XML

XML Data Querying 101

XQuery is one of those technologies that is best understood by jumping in and experimenting with it. So, let's hit the ground running and look at how XQuery is used to query an XML document. The sample XML document, a trimmed down version of a document included in earlier chapters, shown in Listing 18.1, is used in the examples that follow.

Listing 18.1. A Sample XML Document Containing Vehicle Data
 1: <?xml version="1.0"?>
 2:
 3: <vehicles>
 4:   <vehicle year="2004" make="Acura" model="3.2TL">
 5:     <mileage>13495</mileage>
 6:     <color>green</color>
 7:     <price>33900</price>
 8:     <options>
 9:       <option>navigation system</option>
10:       <option>heated seats</option>
11:     </options>
12:   </vehicle>
13:
14:   <vehicle year="2005" make="Acura" model="3.2TL">
15:     <mileage>07541</mileage>
16:     <color>white</color>
17:     <price>33900</price>
18:     <options>
19:       <option>spoiler</option>
20:       <option>ground effects</option>
21:     </options>
22:   </vehicle>
23:
24:   <vehicle year="2004" make="Acura" model="3.2TL">
25:     <mileage>18753</mileage>
26:     <color>white</color>
27:     <price>32900</price>
28:     <options />
29:   </vehicle>
30: </vehicles>

Now let's take a look at some simple XQuery queries that can be used to retrieve data from that document.

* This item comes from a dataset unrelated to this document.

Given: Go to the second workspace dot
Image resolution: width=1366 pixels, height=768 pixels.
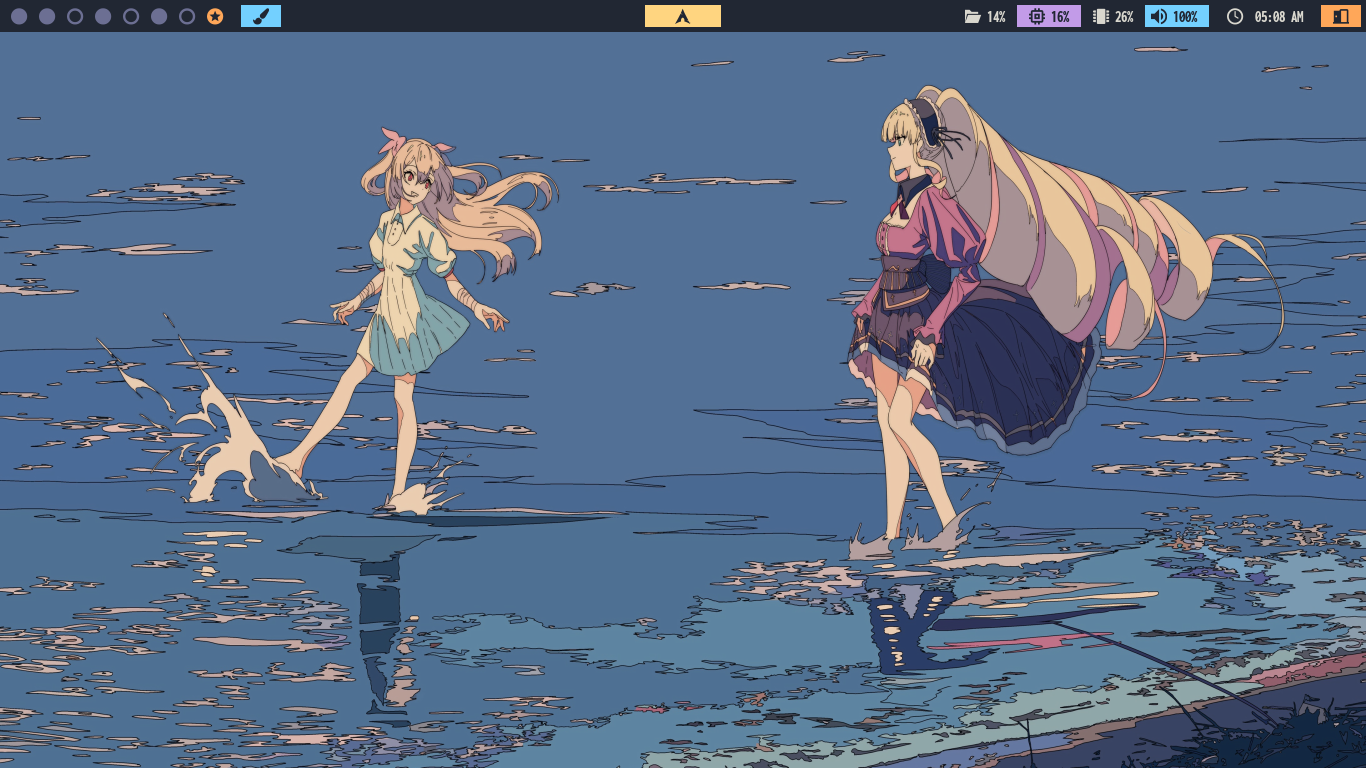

The syntax for XQuery is very lean, and in fact borrows heavily from a related technology called XPath; you learn a great deal more about XPath in Addressing And Linking XML Documents, "Addressing and Linking XML Documents." As an example, the query that retrieves all of the color elements from the document is:

for $c in //color
return $c

This query returns the following:

<?xml version="1.0" encoding="UTF-8"?>
<color>green</color>
<color>white</color>
<color>white</color>

The queries are intended to be typed into an application that supports XQuery, or to be used within XQuery queries that are passed into an XQuery processor. The results of the query are displayed afterward, to show what would be returned.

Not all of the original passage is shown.